| The task |
Locate the line bearing "Task: Click the 确定 button in the dialog" in the material below, then reproduce it and each following line up to and including the line bearing "Given: Click the DNS Service icon".

| Data |
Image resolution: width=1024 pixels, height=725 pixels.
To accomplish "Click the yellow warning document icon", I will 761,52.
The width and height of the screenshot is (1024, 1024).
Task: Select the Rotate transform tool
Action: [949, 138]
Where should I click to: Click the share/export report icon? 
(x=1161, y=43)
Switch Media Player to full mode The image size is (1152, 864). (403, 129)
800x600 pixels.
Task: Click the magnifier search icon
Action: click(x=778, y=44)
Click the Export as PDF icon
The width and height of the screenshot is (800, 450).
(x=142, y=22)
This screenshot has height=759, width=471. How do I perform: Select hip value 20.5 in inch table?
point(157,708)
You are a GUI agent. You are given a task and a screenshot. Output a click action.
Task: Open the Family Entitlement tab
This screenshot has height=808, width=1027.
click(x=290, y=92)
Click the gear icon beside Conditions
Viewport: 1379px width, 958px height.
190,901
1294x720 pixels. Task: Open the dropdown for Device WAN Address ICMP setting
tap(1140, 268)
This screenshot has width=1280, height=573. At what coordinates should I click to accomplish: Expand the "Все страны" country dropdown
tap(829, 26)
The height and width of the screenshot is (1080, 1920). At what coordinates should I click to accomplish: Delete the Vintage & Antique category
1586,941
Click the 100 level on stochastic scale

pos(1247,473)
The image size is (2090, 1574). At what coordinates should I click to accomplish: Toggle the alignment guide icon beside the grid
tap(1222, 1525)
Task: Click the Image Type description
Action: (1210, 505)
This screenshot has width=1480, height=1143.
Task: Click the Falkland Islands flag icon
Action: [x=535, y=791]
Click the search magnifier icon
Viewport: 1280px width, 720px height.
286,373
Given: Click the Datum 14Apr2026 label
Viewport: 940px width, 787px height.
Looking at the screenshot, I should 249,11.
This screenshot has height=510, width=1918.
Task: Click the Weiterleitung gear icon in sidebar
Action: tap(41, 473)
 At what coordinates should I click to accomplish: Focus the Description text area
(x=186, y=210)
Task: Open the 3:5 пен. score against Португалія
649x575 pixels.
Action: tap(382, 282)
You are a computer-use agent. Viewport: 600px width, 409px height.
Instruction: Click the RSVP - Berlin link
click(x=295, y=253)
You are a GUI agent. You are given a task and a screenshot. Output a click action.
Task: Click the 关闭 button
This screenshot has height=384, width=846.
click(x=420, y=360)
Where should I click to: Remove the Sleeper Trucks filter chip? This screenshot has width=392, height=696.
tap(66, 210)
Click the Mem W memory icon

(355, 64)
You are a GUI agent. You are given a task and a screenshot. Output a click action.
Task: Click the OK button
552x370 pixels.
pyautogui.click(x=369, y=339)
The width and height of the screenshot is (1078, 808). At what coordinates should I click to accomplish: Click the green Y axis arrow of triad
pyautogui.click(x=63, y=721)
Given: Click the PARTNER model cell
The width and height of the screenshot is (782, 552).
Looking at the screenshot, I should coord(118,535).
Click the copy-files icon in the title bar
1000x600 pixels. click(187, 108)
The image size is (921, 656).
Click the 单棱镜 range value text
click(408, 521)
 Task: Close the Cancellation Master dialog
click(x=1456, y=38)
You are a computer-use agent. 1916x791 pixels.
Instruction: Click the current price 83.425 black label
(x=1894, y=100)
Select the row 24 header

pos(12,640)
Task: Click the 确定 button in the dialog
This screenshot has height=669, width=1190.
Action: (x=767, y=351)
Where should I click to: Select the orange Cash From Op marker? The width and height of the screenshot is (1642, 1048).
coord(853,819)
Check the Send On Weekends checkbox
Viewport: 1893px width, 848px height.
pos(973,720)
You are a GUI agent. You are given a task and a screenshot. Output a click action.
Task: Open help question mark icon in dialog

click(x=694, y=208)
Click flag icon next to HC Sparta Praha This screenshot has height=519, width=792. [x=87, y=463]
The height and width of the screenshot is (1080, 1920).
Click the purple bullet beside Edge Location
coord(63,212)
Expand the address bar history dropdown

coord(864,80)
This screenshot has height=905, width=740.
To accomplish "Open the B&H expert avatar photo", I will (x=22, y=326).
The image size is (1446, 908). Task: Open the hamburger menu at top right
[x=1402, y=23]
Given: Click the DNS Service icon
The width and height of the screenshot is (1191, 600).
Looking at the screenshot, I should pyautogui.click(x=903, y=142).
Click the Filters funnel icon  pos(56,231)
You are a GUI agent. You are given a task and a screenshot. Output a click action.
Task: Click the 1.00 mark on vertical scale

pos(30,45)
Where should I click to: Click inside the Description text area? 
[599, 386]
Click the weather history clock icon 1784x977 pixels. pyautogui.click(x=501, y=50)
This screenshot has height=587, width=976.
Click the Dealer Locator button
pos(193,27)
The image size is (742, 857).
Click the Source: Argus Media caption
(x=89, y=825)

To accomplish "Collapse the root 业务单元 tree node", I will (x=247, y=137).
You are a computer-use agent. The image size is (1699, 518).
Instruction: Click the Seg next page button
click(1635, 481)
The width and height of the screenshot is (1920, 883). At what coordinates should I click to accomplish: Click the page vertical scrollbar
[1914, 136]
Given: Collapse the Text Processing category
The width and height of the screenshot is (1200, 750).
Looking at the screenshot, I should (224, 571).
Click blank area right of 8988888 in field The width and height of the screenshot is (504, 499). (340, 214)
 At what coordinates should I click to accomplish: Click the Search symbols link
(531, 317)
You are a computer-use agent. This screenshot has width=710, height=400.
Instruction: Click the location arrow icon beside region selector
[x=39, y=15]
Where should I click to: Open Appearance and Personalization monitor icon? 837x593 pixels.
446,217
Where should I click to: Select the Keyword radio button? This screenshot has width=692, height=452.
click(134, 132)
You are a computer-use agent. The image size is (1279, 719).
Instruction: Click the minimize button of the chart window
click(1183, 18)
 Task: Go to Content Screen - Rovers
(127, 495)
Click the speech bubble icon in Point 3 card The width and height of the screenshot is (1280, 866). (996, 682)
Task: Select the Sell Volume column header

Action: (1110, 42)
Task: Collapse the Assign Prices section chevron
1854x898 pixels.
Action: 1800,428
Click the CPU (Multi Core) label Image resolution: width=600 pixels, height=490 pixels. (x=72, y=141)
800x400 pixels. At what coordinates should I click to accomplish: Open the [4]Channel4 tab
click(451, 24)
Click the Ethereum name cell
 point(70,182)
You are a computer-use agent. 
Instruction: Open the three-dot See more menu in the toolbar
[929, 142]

| Answer to the exercise |
Task: Click the 确定 button in the dialog
This screenshot has height=669, width=1190.
Action: (x=767, y=351)
Where should I click to: Select the orange Cash From Op marker? The width and height of the screenshot is (1642, 1048).
coord(853,819)
Check the Send On Weekends checkbox
Viewport: 1893px width, 848px height.
pos(973,720)
You are a GUI agent. You are given a task and a screenshot. Output a click action.
Task: Open help question mark icon in dialog

click(x=694, y=208)
Click flag icon next to HC Sparta Praha This screenshot has height=519, width=792. [x=87, y=463]
The height and width of the screenshot is (1080, 1920).
Click the purple bullet beside Edge Location
coord(63,212)
Expand the address bar history dropdown

coord(864,80)
This screenshot has height=905, width=740.
To accomplish "Open the B&H expert avatar photo", I will (x=22, y=326).
The image size is (1446, 908). Task: Open the hamburger menu at top right
[x=1402, y=23]
Given: Click the DNS Service icon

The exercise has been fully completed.